Watering hole deploys new macOS malware, DazzleSpy, in Asia

Written by

Hong Kong pro-democracy radio station website compromised to serve a Safari exploit that installed cyberespionage malware on site visitors’ Macs
On November 11th, Google TAG published a blogpost about watering-hole attacks leading to exploits for the Safari web browser running on macOS. ESET researchers had been investigating this campaign the week before that publication, uncovering additional details about the targets and malware used to compromise its victims. Here we provide a breakdown of the WebKit exploit used to compromise Mac users and an analysis of the payload, which is a new malware family targeting macOS. But first, let’s look at how victims came into contact with the malicious code in the first place.

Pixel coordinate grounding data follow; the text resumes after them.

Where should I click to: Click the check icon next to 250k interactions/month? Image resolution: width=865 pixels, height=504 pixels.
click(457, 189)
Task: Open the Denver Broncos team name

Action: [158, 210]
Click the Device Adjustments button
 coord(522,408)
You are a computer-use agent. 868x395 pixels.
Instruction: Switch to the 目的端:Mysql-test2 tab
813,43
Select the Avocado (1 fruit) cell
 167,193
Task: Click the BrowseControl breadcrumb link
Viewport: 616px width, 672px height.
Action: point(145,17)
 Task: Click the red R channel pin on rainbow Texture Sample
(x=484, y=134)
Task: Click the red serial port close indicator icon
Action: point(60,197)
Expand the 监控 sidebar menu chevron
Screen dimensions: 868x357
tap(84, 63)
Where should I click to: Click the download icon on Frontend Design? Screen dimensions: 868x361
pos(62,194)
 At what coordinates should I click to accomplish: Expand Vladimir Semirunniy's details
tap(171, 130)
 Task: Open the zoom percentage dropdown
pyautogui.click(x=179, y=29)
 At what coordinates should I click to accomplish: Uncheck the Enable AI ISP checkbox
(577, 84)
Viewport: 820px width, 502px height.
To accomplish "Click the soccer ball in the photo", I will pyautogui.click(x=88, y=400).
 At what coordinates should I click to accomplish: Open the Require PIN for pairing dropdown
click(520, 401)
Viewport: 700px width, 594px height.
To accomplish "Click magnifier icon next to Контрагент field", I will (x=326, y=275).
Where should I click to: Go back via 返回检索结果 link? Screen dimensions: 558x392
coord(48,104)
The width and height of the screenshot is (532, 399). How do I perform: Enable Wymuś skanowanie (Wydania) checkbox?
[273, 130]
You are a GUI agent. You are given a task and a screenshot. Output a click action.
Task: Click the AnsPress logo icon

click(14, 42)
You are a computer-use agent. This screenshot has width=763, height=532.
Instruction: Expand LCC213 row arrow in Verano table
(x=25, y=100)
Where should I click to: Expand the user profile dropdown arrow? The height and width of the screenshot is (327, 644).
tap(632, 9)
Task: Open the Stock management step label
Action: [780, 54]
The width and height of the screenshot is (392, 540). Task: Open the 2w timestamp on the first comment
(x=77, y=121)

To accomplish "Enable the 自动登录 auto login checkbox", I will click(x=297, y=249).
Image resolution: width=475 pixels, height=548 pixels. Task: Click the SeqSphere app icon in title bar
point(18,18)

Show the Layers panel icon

It was reported by Felix Aimé from SEKOIA.IO that one of the websites used to propagate the exploits was a fake website targeting Hong Kong activists. We can read on its home page “Liberate Hong Kong, the revolution of our times”. The very recent registration date of the fightforhk[.]com domain, October 19th, 2021, and the fact that the website is no longer accessible, supports that idea. We could also confirm that the Internet Archive cached a copy of the web page on November 13th. This copy includes the malicious iframe, as seen in Figure 1.
Figure 1. fightforhk[.]com, as archived by the Wayback Machine on November 13th
ESET researchers found another website, this time legitimate but compromised, that also distributed the same exploit during the few months prior to the Google TAG publication: the online, Hong Kong, pro-democracy radio station D100. As seen in Figure 2, an iframe was injected into pages served by bc.d100[.]net – the section of the website used by subscribers – between September 30th and November 4th 2021.
Both distribution methods have something in common: they attract visitors from Hong Kong with pro-democracy sympathies. It seems that they were the primary target of this threat.
Figure 2. Excerpt of https://bc.d100[.]net/Product/Subscription on November 4th 2021
As seen in Figure 3, the page hosted on the malicious amnestyhk[.]org domain checks for the installed macOS version and redirects to the next stage if the browser is running on macOS 10.15.2 or newer.
Figure 3. Content of the defaultaa.html page on amnestyhk[.]org
The next stage, named 4ba29d5b72266b28.html (see Figure 4) simply loads the JavaScript containing the exploit code – mac.js.
Figure 4. Content of the 4ba29d5b72266b28.html page
Note that the script tag to load caps.js has been commented out. The previous version of the exploit loaded Capstone.js from that file, while in the new version, Capstone.js is prepended to the exploit code in mac.js.
The exploit used to gain code execution in the browser is quite complex and had more than 1,000 lines of code once formatted nicely. It’s interesting to note that some code, which suggests the vulnerability could also have been exploited on iOS and even on PAC-enabled (Pointer Authentication Code) devices such as the iPhone XS and newer, has been commented out, as seen in Figure 5.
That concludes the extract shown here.